Pasquotank: Vandals damaged monument
By William F. West
Friday, August 18, 2017
Pasquotank County has filed an insurance claim for damages to the Confederate monument next to the courthouse — damages that one county commissioner described Thursday as vandalism.
The vandalism to the monument apparently happened three months ago, long before the current debate over whether Confederate monuments should continue to be in public squares. The debate began following last weekend’s deadly confrontations at a white nationalist rally in Charlottesville, Virginia.
The damage to the monument involved large chip-like marks, mostly on the lower front step-like part of the structure, according to the insurance claim the county filed with the N.C. Association of County Commissioners Liability and Property Pool.
The damage was caused, the claim states, by someone removing chunks of concrete from the circular curb-like barrier that surrounds the monument and throwing them at the structure. Numerous photographs submitted with the county’s claim show the damage.
The damage was first reported about 6:30 a.m. on May 19, the insurance claim states. A report was filed with the Elizabeth City Police Department, the claim states.

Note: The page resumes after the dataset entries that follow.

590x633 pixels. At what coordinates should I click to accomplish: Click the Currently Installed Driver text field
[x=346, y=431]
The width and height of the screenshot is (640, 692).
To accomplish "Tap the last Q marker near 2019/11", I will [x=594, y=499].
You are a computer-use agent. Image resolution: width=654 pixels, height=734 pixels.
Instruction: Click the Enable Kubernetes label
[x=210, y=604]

No one from the county said the monument had been targeted by vandals, however, until Commissioner Bill Sterritt mentioned it during a meeting of the Elizabeth City Downtown, Inc. Board of Directors on Thursday. Sterritt, who gave the ECDI board a brief history of how the monument came to be erected in 1911, said there was “some damage” to the monument but he didn’t elaborate.
Asked if Elizabeth City police were investigating the incident, Sgt. Jamie Judge said in an email Thursday that there “was no damage to the monument at all.”

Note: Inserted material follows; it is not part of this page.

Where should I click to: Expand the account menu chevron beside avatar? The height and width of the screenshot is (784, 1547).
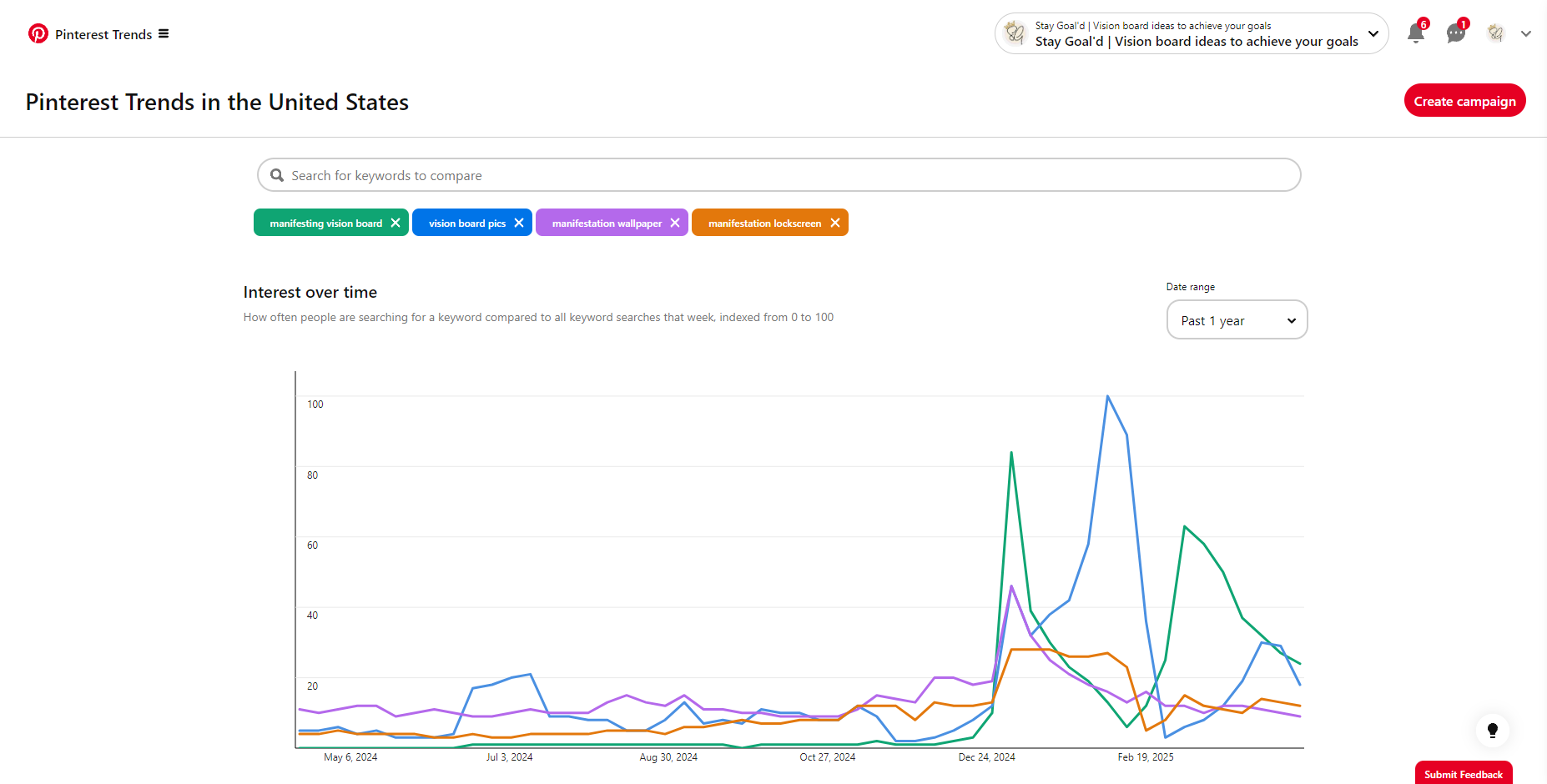1526,34
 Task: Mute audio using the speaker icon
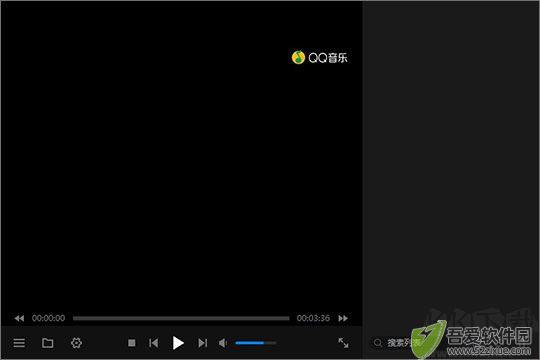pyautogui.click(x=223, y=343)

”The small concrete edging around it that is already broken had a couple of pieces that were moved near the bushes,” Judge said. “There was no damage done at all.”

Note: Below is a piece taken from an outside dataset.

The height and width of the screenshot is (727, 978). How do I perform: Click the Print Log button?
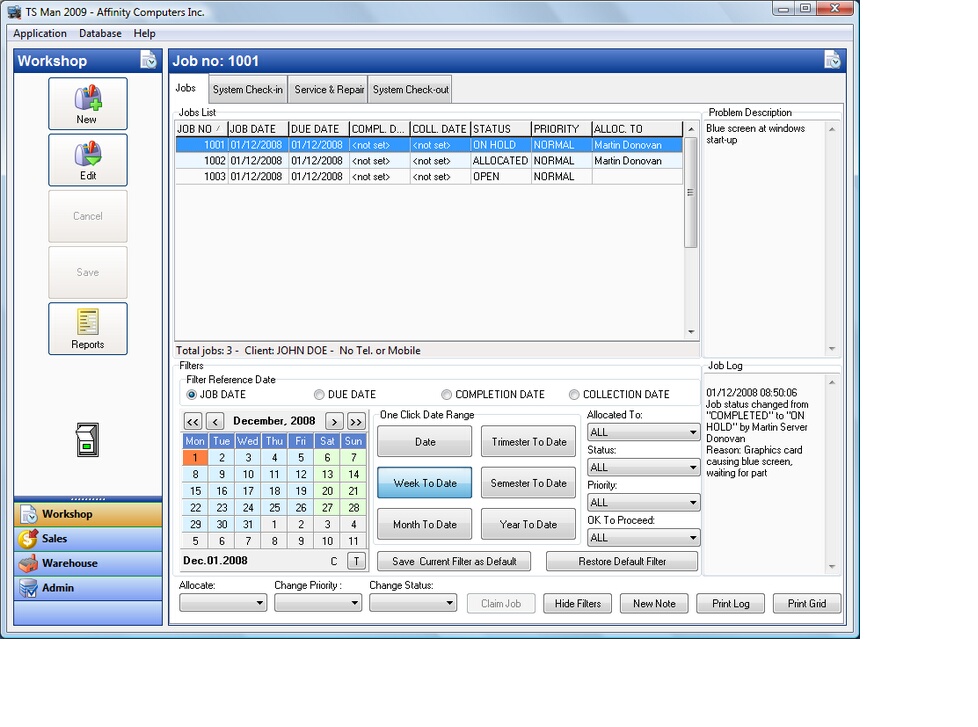click(x=730, y=604)
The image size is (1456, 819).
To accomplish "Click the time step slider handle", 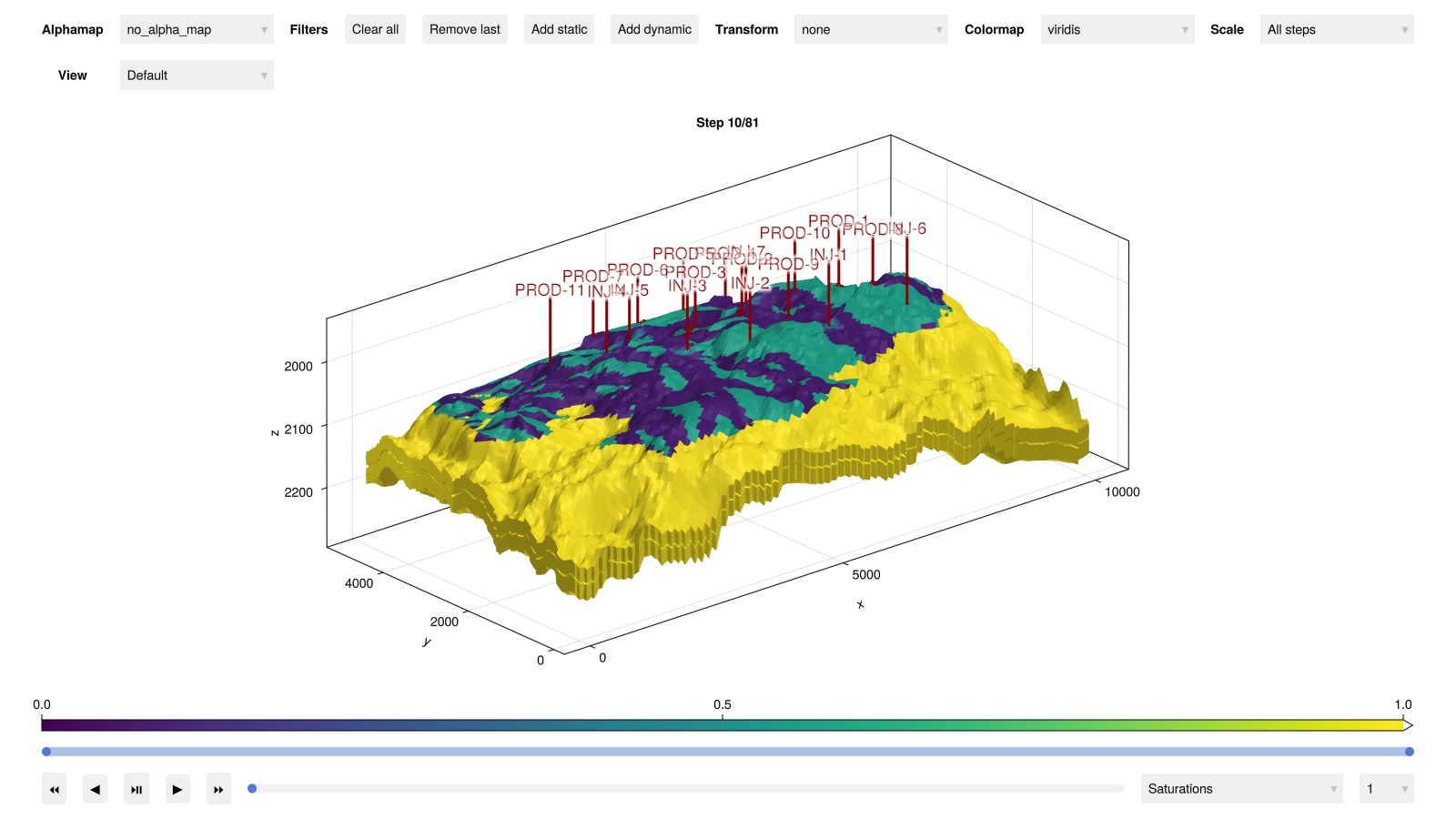I will click(x=252, y=789).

Judge did not respond to the question about whether police are investigating.
Sterritt, who has opposed removing the Confederate monument from its current site, told EDCI board members the monument would be a topic of discussion at the meeting of the Elizabeth City-Pasquotank Community Relations Commission Thursday evening.
"They are interested in what's going on with community relations and so forth. So, there might be a movement by them to help out in this regard," Sterritt said, referring to the Community Relations Commission.
Sterritt noted that the Pasquotank branch of the NAACP plans to ask the county Board of Commissioners on Monday to remove the monument. After Monday’s commissioners meeting, Sterritt said he’d like for the Community Relations Commission, which he serves on, to meet with the local civil rights organization to discuss what, if anything, should be done with the monument.
"I can't see it, wherever it is, being any harm,” Sterritt said, referring to the monument. “Maybe it would be better not to be on state property (or) county property. Maybe it would be better at Museum of the Albemarle or whatever. ... We’ll just see what takes place."